## Problem description
List every line in the records below that contains the string "icon", copying each one in full.
-- start Provided entries --
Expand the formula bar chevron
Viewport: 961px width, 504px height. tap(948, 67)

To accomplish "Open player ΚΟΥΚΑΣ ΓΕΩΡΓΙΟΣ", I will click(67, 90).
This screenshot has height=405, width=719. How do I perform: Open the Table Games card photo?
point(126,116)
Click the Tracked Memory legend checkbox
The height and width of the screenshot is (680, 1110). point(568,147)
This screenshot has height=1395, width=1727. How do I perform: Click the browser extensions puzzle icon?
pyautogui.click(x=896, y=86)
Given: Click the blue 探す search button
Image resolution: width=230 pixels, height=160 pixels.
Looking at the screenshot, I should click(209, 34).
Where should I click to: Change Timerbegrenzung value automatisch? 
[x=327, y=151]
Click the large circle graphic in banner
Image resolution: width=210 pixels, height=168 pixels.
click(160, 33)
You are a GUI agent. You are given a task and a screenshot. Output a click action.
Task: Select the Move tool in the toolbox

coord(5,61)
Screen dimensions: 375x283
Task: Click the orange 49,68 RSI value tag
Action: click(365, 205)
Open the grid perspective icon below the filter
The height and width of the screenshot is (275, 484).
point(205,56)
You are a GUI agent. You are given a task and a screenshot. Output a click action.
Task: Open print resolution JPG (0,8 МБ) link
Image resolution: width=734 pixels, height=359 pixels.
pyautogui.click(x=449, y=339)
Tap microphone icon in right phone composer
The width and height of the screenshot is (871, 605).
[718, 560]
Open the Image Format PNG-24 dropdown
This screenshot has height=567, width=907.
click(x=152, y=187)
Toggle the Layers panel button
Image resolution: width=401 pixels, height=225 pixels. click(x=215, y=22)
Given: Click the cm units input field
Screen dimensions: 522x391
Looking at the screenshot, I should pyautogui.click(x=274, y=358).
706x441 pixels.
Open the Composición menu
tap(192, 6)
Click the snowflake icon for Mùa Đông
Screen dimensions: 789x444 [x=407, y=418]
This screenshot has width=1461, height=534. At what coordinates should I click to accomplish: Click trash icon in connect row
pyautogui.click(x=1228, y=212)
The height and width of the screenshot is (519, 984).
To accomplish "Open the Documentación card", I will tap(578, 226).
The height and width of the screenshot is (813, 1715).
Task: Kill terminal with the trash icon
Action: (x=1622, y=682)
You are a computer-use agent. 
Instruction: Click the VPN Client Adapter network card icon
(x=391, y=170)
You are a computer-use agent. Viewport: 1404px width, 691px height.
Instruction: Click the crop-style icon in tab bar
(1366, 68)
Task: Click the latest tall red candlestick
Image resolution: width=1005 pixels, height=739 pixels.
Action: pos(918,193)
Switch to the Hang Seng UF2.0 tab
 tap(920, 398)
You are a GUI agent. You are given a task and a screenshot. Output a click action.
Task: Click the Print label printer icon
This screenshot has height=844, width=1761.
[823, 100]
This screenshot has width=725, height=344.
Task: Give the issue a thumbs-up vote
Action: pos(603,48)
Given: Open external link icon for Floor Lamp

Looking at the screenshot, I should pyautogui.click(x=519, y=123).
-- end Provided entries --
## The result
This screenshot has height=1395, width=1727. How do I perform: Click the browser extensions puzzle icon?
Open the grid perspective icon below the filter
Tap microphone icon in right phone composer
Click the snowflake icon for Mùa Đông
This screenshot has width=1461, height=534. At what coordinates should I click to accomplish: Click trash icon in connect row
Task: Kill terminal with the trash icon
Instruction: Click the VPN Client Adapter network card icon
Instruction: Click the crop-style icon in tab bar
Task: Click the Print label printer icon
Given: Open external link icon for Floor Lamp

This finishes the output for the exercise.